The piece-of-shit plasma screen on the far wall of the club must have been broken; through a rectangle of static the screen flashed two words, “Exit” then “Vector,” then again, then again.
Then again.
Mori blinked. Mori frowned. Exit Vector . . . what the fuck was that supposed to mean? Mori didn’t know, and her head spun too much to care, so she turned away, tried to fold herself deeper into the pocket of shadow she had claimed as her own at the bar. The vodka was helping, but not nearly enough. The music pounding in the club was still crap, the newsfeed behind the bar was still droning about the latest plague fatalities, and drunk as she was she was still Mori Kim Marr, seventeen years old and without a prayer or a paddle, without—the counselor at the school had loved this one—a pot to piss in. Mori Kim Marr, oh yeah, and not nearly drunk enough, oh no. With numb determined fingers Mori brought her drink to her lips and slugged it back.
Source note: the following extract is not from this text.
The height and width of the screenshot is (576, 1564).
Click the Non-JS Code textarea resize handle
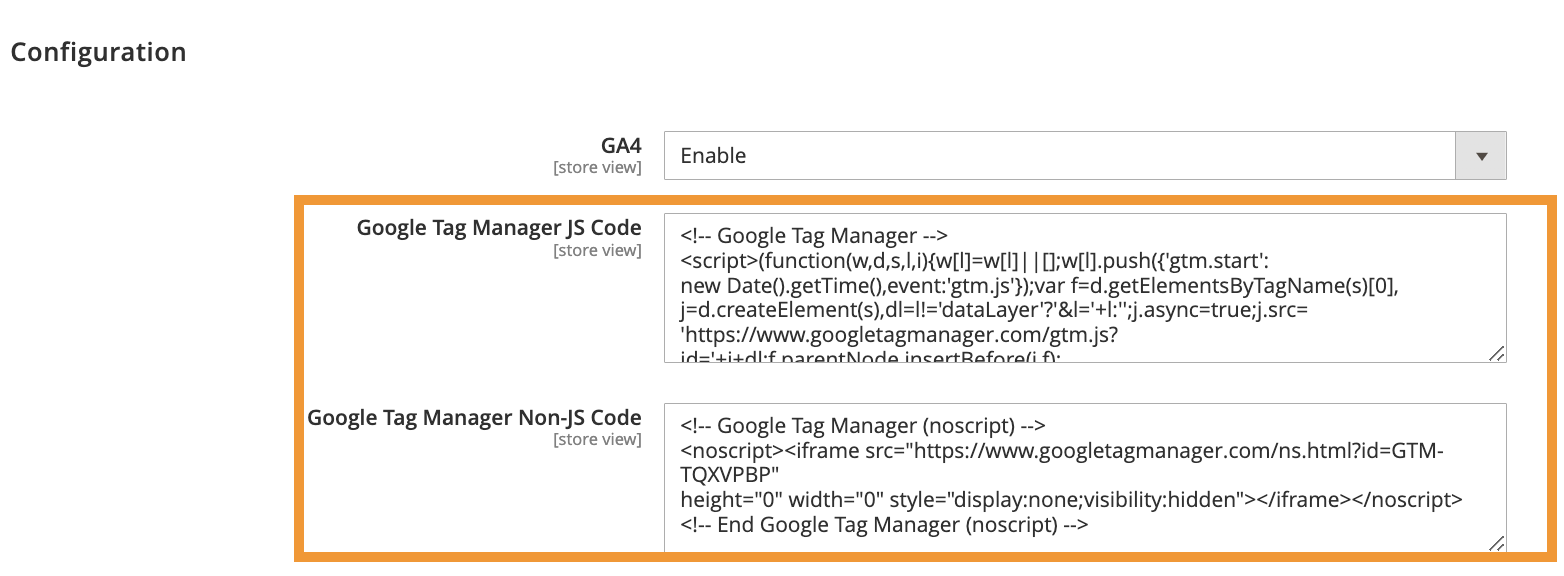(1496, 542)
Oh, Jesus, yah! The vodka was warm, disgusting. She grimaced, turned in her seat as if to puke.
The man in the next seat watched with mild fascination.
“Hey, you okay sweetheart?” But his eyes didn’t lift above her chest.
Mori gave the creep a really good sneer, all tongue and bruised lips. “Oh, take it home to your dog, man. I think Rover’s getting lonely for the big red one.”
The man flinched as if Mori had slapped him. He had recently gotten new eyes, Mori could tell—the pink outline around the corneas was always a dead giveaway. Wal-Mart must be running another special. But the man “sported” a comb-over and his nose was purple with broken veins. Pathetic, Mori thought.
“Uptight little . . .” The man shook his head, looked to the bartender for support. “Up-tight!” he whined.